2267 Assuming that the guilty party's identity and responsibility have been fully determined, the traditional teaching of the Church does not exclude recourse to the death penalty, if this is the only possible way of effectively defending human lives against the unjust aggressor.

The Catechism goes on to say:

If, however, non-lethal means are sufficient to defend and protect people's safety from the aggressor, authority will limit itself to such means, as these are more in keeping with the concrete conditions of the common good and more in conformity with the dignity of the human person.

In further explaining this, The Catechism goes on to point out that there are other means of punishment available to the State today short of taking life, and that cases where execution is an absolute necessity "are very rare, if not non-existent."

That is the Catechism as promulgated by Pope John Paul II. It does not condemn the death penalty, but essentially says "the State has the right to use the death penalty, but we would really rather you didn't." As a former professor who was a friend of mine-Dr. David Matual-once pointed out,the Church can't prohibit in its teaching something that is scriptural, so we are not going to see the Church condemn the death penalty outright as a matter of dogma, since its use is scriptural.

On the other hand, what does the same authoritative document say about abortion?

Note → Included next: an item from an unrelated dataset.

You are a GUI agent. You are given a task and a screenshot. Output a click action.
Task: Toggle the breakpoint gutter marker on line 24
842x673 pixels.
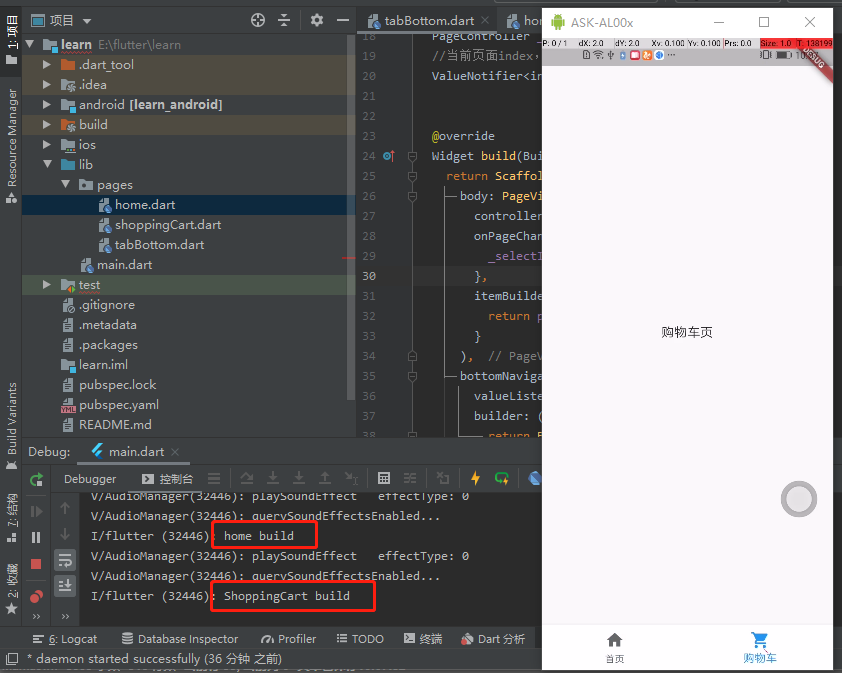coord(385,156)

2271 Since the first century the Church has affirmed the moral evil of every procured abortion. This teaching has not changed and remains unchangeable. Direct abortion, that is to say, abortion willed either as an end or a means, is gravely contrary to the moral law:

You shall not kill the embryo by abortion and shall not cause the newborn to perish. 75

God, the Lord of life, has entrusted to men the noble mission of safeguarding life, and men must carry it out in a manner worthy of themselves. Life must be protected with the utmost care from the moment of conception: abortion and infanticide are abominable crimes.

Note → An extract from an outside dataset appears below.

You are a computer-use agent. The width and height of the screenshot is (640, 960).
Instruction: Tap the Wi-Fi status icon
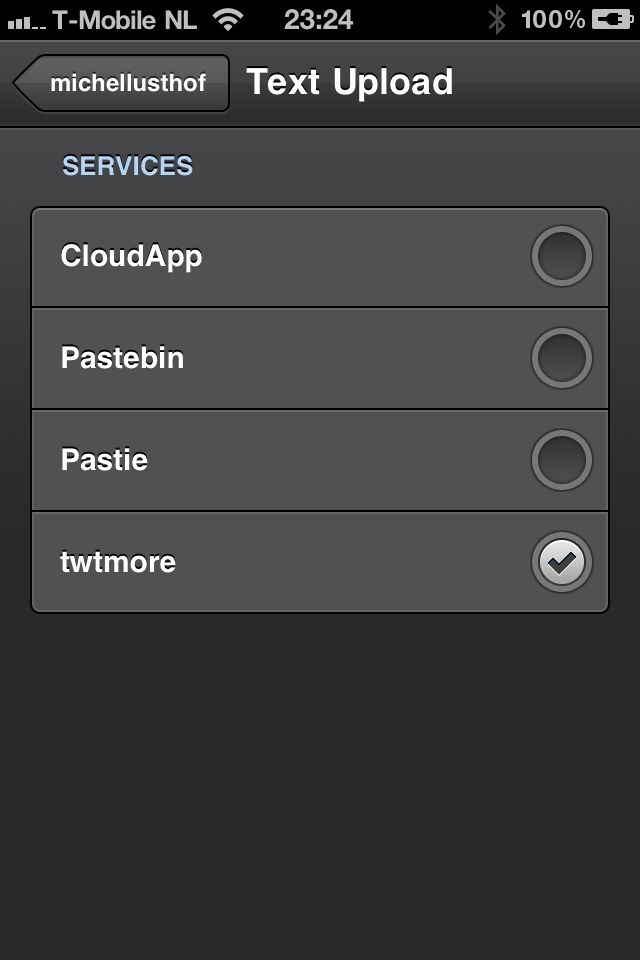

2272 Formal cooperation in an abortion constitutes a grave offense. The Church attaches the canonical penalty of excommunication to this crime against human life. "A person who procures a completed abortion incurs excommunication latae sententiae," 77 "by the very commission of the offense," 78 and subject to the conditions provided by Canon Law. 79 The Church does not thereby intend to restrict the scope of mercy. Rather, she makes clear the gravity of the crime committed, the irreparable harm done to the innocent who is put to death, as well as to the parents and the whole of society.

2273 The inalienable right to life of every innocent human individual is a constitutive element of a civil society and its legislation:

"The inalienable rights of the person must be recognized and respected by civil society and the political authority. These human rights depend neither on single individuals nor on parents; nor do they represent a concession made by society and the state; they belong to human nature and are inherent in the person by virtue of the creative act from which the person took his origin. Among such fundamental rights one should mention in this regard every human being's right to life and physical integrity from the moment of conception until death." 80

"The moment a positive law deprives a category of human beings of the protection which civil legislation ought to accord them, the state is denying the equality of all before the law. When the state does not place its power at the service of the rights of each citizen, and in particular of the more vulnerable, the very foundations of a state based on law are undermined.... As a consequence of the respect and protection which must be ensured for the unborn child from the moment of conception, the law must provide appropriate penal sanctions for every deliberate violation of the child's rights." 81

Grave offense? Excommunication? Ouch!

We just don't see that kind of language when dealing with the death penalty-so the Church does recognize one as being worse than the other. The aborted child is always completely innocent. The convicted murderer is often not. The Church has consistently recognized abortion as a grave sin-and that is why there is no double standard where Catholic doctrine is concerned.

Labels: ,


At Monday, August 20, 2007 3:48:00 AM, Blogger Sharon Cobb said...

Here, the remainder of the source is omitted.